To construct a confidence interval for the population proportion \( p \), we can use the formula:
\[ \hat{p} \pm z_{\alpha/2} \sqrt{\frac{\hat{p}(1-\hat{p})}{n}} \]
Where:
- \( \hat{p} \) is the sample proportion
- \( z_{\alpha/2} \) is the z-score corresponding to the desired confidence level
- \( n \) is the sample size
Step 1: Calculate sample proportion \( \hat{p} \)
From the data provided:
- Number of students who own a car = 120
- Total number of students surveyed = 319
\[ \hat{p} = \frac{120}{319} \approx 0.376 \]
Step 2: Find the z-score for 99% confidence
For a 99% confidence level, the z-score corresponding to \( \alpha/2 = 0.005 \) (since it's a two-tailed test) is approximately \( 2.576 \).
Step 3: Calculate the standard error
\[ \text{Standard Error} = \sqrt{\frac{\hat{p}(1-\hat{p})}{n}} = \sqrt{\frac{0.376(1-0.376)}{319}} \approx \sqrt{\frac{0.376 \times 0.624}{319}} = \sqrt{\frac{0.234624}{319}} \approx \sqrt{0.000734} \approx 0.0271 \]
Step 4: Calculate the margin of error
\[ \text{Margin of Error} = z_{\alpha/2} \times \text{Standard Error} = 2.576 \times 0.0271 \approx 0.0699 \approx 0.070 \]
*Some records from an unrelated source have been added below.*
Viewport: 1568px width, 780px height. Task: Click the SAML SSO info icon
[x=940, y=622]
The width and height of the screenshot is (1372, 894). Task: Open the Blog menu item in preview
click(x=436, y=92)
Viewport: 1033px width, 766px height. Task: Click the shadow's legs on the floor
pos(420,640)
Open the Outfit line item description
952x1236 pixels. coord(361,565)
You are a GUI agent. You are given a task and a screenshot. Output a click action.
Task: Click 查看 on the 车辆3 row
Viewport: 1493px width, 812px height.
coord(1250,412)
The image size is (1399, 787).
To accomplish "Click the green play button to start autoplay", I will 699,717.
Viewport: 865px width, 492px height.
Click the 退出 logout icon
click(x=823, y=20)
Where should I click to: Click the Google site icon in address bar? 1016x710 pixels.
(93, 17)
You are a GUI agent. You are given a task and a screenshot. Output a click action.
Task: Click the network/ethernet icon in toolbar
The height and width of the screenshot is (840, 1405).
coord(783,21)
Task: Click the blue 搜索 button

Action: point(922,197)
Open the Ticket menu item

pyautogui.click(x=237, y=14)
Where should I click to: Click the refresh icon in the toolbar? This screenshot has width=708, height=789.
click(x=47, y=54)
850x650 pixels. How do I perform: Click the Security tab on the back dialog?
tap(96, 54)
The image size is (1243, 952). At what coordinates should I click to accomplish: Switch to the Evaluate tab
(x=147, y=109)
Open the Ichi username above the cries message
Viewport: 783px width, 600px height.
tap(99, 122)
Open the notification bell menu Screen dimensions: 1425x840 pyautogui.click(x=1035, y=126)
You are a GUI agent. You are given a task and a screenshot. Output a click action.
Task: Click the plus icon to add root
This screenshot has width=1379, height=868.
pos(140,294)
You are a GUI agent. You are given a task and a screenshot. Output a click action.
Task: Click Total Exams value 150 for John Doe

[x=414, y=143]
Step 5: Construct the confidence interval
\[ \text{Confidence Interval} = \hat{p} \pm \text{Margin of Error} \]
\[ \text{Lower limit} = 0.376 - 0.070 \approx 0.306 \]
\[ \text{Upper limit} = 0.376 + 0.070 \approx 0.446 \]
Final Result
Thus, the 99% confidence interval for the true proportion of college students who own a car is:
\[ 0.306 < p < 0.446 \]
The correct answer is C) 0.306 < p < 0.446.